PROJECT SUMMARY/ABSTRACT
Subconcussive head impacts (SHI), defined as a head impact without overt symptoms of concussion, are
incredibly common among soccer players as a result of soccer heading. SHI from repetitive soccer headings
may pose a risk of triggering neurodegenerative disorders later in life. However, despite the popularity of soccer
with nearly 24 million people in the U.S. across all ages and sexes playing soccer, there is currently no
prophylactic intervention to mitigate or ameliorate neurologic stress from soccer heading. Our data suggest at
least 4 neurologic features related to subconcussive brain injury. For example, acute SHI from soccer headings
and football tackles lead to elevation of neural injury blood biomarkers (NF-L, GFAP, tau, UCH-L1, S100B),
changes in axonal microstructural integrity, and sympathetic hyperreactivity, triggering hypertensive
characteristic, and neuro-ophthalmologic impairments, such as convergence and saccades. Growing data from
many preclinical and clinical studies suggest that these cellular and physiologic alterations may be preventable
by pretreatment with omega-3 fatty acids (FA), especially with docosahexaenoic acid (DHA) and
eicosapentaenoic acid (EPA), which has shown to alleviate neuronal and glial oxidation and calcium triggered
excitotoxicity, mitigate elevations of plasma NF-L levels (axonal injury marker), and maintain cognitive function
after various severities of traumatic brain injury (TBI). We propose a randomized controlled trial to obtain
mechanistic insights into the biophysiologic interaction between DHA+EPA pretreatment and acute SHI and
determine whether, and to what extent, pretreatment with DHA and EPA combined is neuroprotective against
repetitive SHI. Our central hypothesis is that DHA+EPA pretreatment will be neuroprotective against SHI.

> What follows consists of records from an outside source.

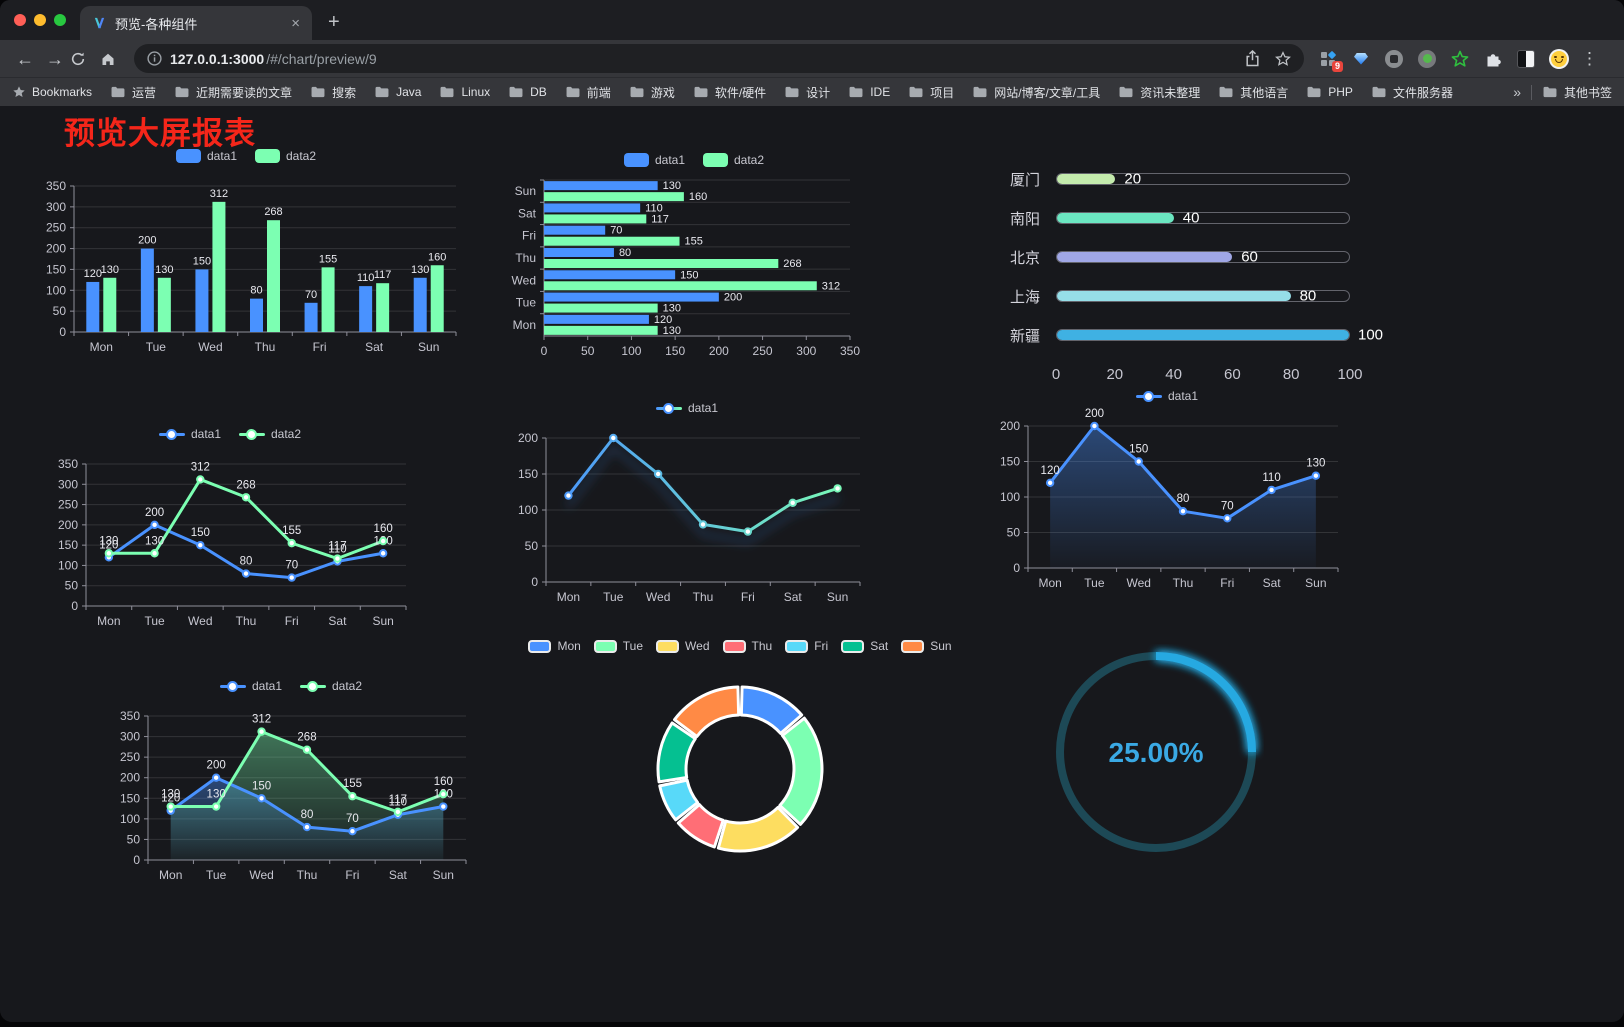 This screenshot has width=1624, height=1027. I want to click on bookmarks-manager: Bookmarks, so click(52, 92).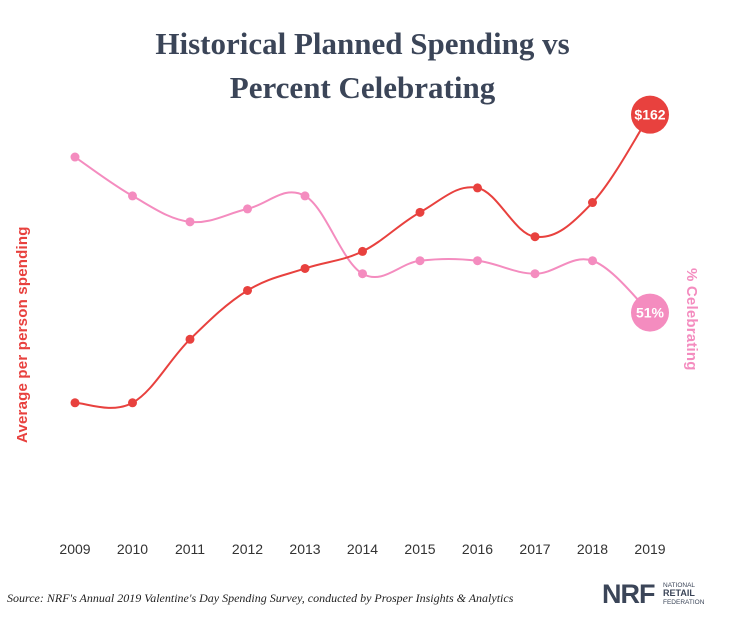 This screenshot has width=753, height=638. I want to click on nrf-logo: NRF NATIONAL RETAIL FEDERATION, so click(654, 594).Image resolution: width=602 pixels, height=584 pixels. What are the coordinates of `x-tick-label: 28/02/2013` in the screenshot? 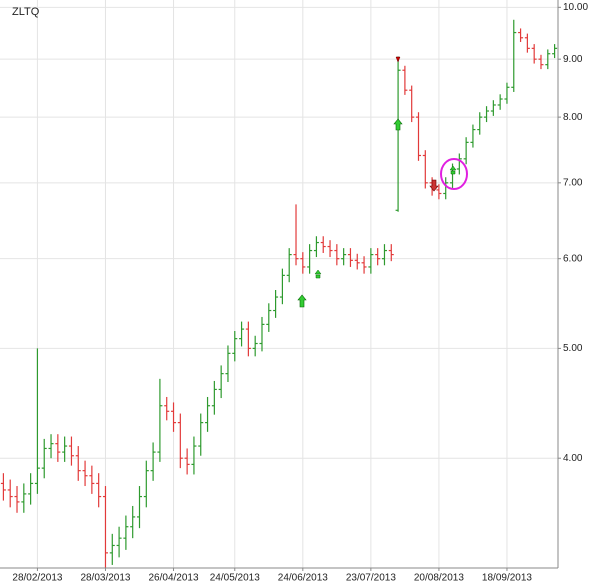 It's located at (37, 578).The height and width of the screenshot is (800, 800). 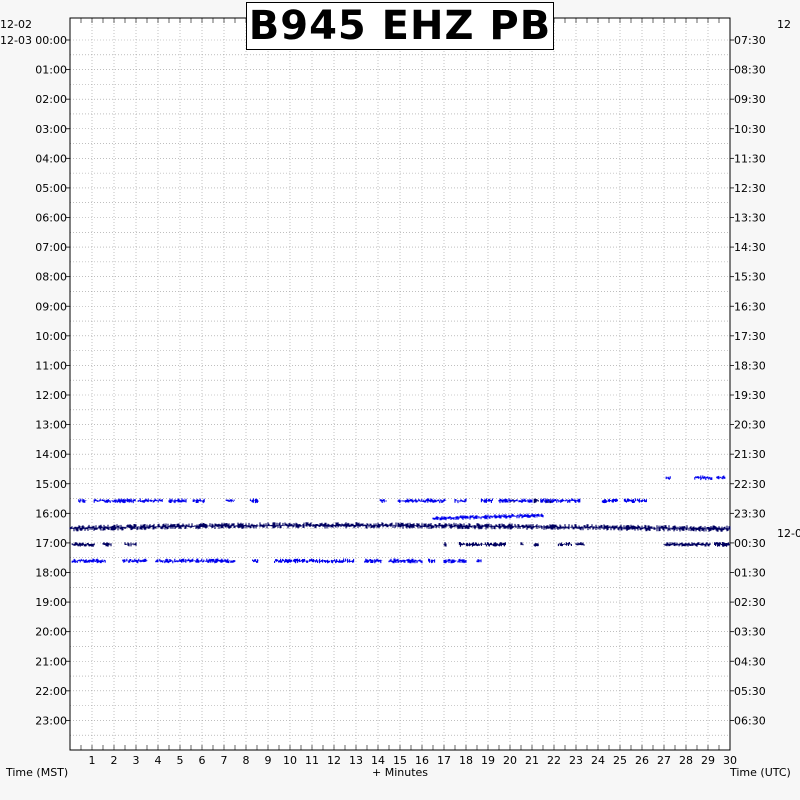 I want to click on x-tick-label: 29, so click(x=708, y=760). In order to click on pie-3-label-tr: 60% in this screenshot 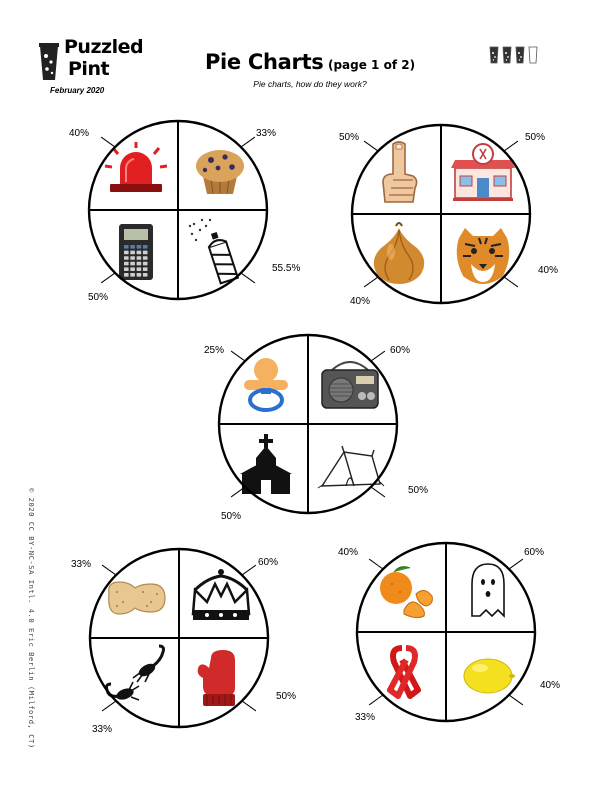, I will do `click(400, 350)`.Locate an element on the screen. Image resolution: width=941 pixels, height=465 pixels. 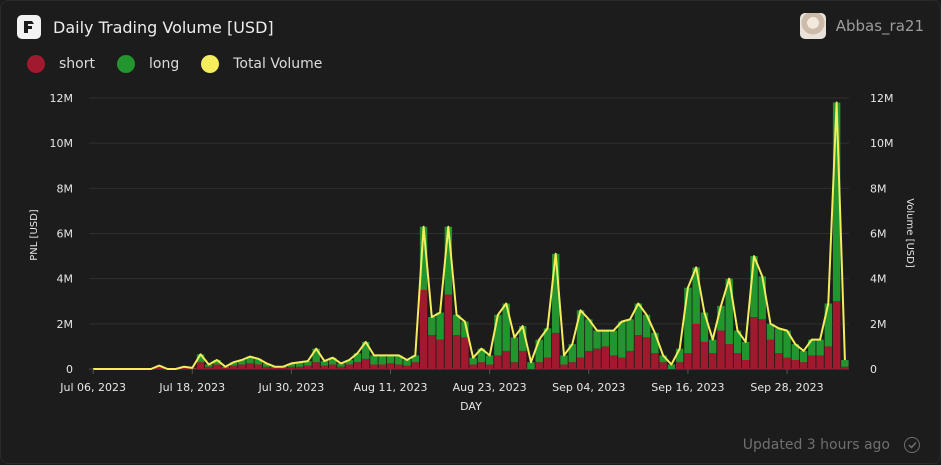
y-axis-label-left: PNL [USD] is located at coordinates (34, 235). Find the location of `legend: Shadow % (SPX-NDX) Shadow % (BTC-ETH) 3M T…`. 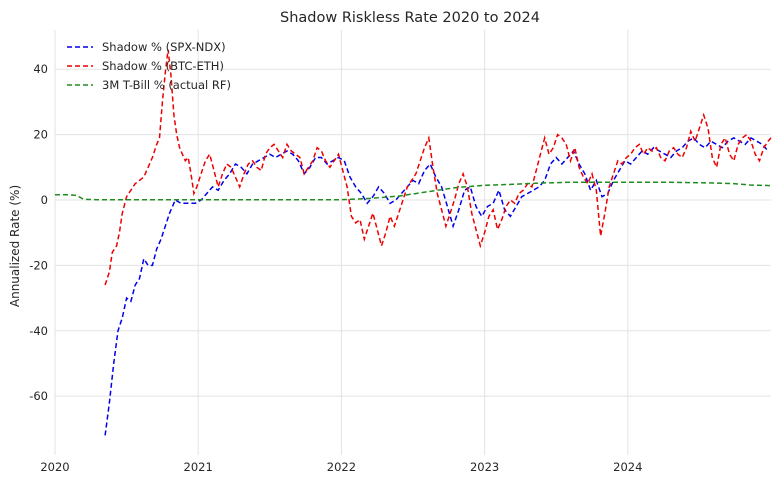

legend: Shadow % (SPX-NDX) Shadow % (BTC-ETH) 3M T… is located at coordinates (149, 66).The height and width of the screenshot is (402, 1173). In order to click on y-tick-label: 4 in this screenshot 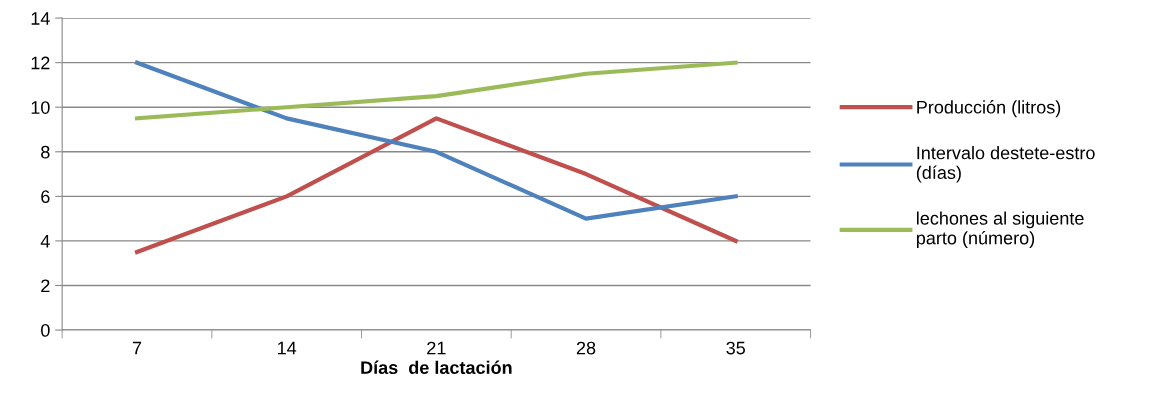, I will do `click(45, 242)`.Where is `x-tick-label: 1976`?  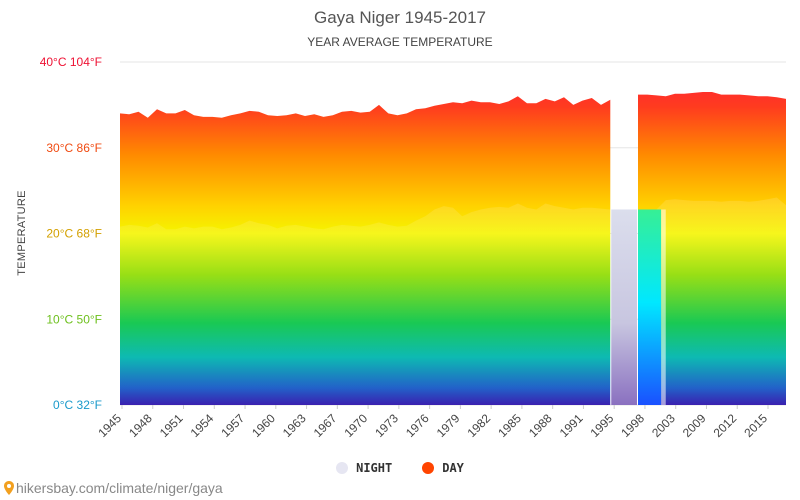
x-tick-label: 1976 is located at coordinates (418, 426).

We hypothesize that 20 controlled acute soccer headings will result in microdamage to neuronal structures and
sympathetic hyperreactivity, but that 8 weeks of pretreatment with 3.4 g/d DHA+EPA will significantly prevent
such alterations. There are three synergistic aims. We hypothesize that (1) DHA+EPA will prevent neuronal and
astrocyte damage after acute and cumulative SHI, as assessed by the panel of blood biomarkers (NF-L, tau,
GFAP, UCH-L1, S100B); (2) DHA+EPA pretreatment will attenuate disruption in axonal microstructure and
altered functional connectivity after acute and cumulative soccer headings; and (3) DHA+EPA pretreatment will
prevent the triggering of sympathetic hyperreactivity after soccer headings, as reflected by a typical
cardiovascular response to the cold pressor test. If our hypotheses are confirmed, our findings will provide a
means to intervene in the SHI-induced neurological damage that can be monitored through multimodal
neurologic assessments. Clinical implications of the study translate beyond soccer to the public at large.